━━ EXERCISE MATERIALS ━━

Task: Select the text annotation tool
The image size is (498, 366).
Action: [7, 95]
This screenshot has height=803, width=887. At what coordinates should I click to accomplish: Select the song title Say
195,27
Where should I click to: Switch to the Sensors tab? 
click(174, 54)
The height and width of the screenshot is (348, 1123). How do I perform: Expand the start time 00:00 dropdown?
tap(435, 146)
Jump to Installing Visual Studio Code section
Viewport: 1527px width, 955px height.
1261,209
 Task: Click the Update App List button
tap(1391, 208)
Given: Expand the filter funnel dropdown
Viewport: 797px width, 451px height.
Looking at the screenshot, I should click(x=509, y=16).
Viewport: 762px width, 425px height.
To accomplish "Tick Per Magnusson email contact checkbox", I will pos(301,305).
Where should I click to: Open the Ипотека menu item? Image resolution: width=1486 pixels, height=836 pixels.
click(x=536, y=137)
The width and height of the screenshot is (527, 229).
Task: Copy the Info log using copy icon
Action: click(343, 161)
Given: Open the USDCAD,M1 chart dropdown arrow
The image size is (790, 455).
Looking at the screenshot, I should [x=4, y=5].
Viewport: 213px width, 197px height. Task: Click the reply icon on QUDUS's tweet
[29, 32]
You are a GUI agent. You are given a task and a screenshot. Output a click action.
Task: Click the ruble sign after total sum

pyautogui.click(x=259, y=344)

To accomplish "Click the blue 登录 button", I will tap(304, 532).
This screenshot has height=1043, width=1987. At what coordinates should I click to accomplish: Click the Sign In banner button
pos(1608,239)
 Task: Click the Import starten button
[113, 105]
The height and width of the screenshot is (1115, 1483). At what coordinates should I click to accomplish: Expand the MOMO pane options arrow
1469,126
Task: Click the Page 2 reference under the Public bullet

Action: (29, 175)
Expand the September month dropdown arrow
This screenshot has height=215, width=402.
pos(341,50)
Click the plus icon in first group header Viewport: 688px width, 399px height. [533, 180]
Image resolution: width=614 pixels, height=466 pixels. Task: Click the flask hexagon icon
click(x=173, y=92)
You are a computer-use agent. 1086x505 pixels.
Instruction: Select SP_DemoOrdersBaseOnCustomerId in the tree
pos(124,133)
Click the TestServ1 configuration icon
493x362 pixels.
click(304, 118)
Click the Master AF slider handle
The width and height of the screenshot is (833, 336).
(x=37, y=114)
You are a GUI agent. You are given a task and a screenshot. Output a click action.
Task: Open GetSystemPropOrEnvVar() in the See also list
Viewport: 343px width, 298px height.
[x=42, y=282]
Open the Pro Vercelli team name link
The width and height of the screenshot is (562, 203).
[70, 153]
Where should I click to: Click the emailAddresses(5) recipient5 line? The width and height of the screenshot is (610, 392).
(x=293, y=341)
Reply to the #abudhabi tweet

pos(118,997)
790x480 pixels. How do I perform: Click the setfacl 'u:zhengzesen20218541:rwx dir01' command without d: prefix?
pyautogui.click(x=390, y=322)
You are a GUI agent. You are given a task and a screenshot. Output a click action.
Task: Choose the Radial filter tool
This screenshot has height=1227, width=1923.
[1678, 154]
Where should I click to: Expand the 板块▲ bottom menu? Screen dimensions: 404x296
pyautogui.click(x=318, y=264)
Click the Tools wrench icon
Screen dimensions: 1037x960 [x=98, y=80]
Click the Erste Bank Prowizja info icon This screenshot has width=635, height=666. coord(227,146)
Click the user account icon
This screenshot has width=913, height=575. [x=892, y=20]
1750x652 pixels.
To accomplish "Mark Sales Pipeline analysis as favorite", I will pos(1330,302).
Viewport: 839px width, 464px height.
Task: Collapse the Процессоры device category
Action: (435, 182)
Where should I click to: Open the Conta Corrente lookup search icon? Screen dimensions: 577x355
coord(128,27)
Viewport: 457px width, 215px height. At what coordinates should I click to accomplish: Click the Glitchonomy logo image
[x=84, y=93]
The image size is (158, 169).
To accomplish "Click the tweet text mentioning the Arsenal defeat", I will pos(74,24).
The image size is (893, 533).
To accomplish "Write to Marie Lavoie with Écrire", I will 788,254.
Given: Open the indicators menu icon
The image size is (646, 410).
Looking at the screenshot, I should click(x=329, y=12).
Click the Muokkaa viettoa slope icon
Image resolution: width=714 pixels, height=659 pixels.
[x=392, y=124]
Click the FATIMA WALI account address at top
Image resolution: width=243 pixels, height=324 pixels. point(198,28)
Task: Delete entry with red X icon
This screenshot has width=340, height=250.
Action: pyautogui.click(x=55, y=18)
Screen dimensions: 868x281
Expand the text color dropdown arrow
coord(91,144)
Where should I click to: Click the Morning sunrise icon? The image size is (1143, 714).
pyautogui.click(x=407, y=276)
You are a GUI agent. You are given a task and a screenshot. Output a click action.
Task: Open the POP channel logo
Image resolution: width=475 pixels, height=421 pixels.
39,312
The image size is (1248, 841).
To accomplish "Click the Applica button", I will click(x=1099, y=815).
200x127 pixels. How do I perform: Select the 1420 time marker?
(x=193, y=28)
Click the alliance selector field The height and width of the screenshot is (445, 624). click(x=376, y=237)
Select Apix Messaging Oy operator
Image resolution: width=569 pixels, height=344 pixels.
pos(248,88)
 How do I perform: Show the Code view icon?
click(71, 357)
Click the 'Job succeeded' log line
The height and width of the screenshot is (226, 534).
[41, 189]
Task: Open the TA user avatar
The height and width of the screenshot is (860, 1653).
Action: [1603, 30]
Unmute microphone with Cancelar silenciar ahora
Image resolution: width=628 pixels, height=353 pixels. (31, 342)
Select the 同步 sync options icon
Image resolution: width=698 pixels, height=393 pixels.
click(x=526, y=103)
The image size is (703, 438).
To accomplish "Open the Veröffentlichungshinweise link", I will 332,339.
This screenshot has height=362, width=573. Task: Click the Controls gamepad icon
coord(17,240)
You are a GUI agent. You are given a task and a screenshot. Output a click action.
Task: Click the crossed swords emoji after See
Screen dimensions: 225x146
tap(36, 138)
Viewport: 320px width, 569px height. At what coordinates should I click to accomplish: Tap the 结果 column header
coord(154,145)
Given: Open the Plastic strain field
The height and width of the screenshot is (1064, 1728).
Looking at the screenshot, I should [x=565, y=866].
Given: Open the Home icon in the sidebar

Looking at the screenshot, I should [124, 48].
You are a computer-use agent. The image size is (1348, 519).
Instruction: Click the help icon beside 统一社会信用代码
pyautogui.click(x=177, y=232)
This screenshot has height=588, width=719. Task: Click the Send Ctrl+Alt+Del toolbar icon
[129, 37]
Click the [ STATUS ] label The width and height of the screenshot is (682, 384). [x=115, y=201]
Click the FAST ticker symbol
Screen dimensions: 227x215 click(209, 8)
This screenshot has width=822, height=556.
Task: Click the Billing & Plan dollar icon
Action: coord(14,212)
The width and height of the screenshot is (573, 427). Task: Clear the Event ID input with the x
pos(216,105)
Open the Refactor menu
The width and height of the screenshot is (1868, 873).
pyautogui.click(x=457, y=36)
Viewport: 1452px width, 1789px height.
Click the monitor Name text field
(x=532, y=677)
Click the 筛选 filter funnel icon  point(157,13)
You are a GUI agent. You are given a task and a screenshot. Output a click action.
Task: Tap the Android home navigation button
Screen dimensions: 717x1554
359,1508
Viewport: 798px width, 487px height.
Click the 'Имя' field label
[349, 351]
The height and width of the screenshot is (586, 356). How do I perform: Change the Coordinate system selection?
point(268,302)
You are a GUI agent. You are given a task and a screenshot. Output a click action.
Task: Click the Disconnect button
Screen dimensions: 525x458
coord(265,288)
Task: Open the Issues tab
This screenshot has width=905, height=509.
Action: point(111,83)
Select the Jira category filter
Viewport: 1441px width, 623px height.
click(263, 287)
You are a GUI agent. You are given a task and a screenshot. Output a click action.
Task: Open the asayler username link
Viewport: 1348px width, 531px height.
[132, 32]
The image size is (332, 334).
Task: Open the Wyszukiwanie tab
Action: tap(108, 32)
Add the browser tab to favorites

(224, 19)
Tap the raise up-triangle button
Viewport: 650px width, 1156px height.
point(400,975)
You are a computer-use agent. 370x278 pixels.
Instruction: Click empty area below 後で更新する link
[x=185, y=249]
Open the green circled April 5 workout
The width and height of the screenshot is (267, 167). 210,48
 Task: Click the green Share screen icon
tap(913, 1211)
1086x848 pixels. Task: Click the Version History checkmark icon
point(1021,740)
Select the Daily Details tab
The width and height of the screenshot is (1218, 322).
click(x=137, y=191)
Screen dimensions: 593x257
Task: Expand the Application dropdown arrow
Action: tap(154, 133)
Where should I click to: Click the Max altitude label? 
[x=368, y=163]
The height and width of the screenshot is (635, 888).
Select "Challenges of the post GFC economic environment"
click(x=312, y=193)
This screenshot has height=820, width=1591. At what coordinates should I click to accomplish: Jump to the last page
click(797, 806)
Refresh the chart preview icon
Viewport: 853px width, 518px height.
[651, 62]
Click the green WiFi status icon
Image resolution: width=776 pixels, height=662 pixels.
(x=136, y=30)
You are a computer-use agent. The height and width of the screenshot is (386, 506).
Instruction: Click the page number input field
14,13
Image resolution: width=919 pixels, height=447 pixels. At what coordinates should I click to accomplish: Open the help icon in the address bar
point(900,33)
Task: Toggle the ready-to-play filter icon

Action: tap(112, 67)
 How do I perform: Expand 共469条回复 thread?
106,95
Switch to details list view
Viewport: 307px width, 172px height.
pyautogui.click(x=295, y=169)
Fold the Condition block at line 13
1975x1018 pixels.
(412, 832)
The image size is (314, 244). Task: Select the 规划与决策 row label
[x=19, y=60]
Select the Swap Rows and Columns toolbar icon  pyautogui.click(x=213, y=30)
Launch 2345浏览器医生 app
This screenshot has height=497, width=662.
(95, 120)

━━━

YOUR TASK: Copy the lines of the listing above exactly, from the line containing "The image size is (893, 533)." down through the line containing "pyautogui.click(x=407, y=276)".

THE COMPLETED TASK:
The image size is (893, 533).
To accomplish "Write to Marie Lavoie with Écrire", I will 788,254.
Given: Open the indicators menu icon
The image size is (646, 410).
Looking at the screenshot, I should click(x=329, y=12).
Click the Muokkaa viettoa slope icon
Image resolution: width=714 pixels, height=659 pixels.
[x=392, y=124]
Click the FATIMA WALI account address at top
Image resolution: width=243 pixels, height=324 pixels. point(198,28)
Task: Delete entry with red X icon
This screenshot has width=340, height=250.
Action: pyautogui.click(x=55, y=18)
Screen dimensions: 868x281
Expand the text color dropdown arrow
coord(91,144)
Where should I click to: Click the Morning sunrise icon? The image size is (1143, 714).
pyautogui.click(x=407, y=276)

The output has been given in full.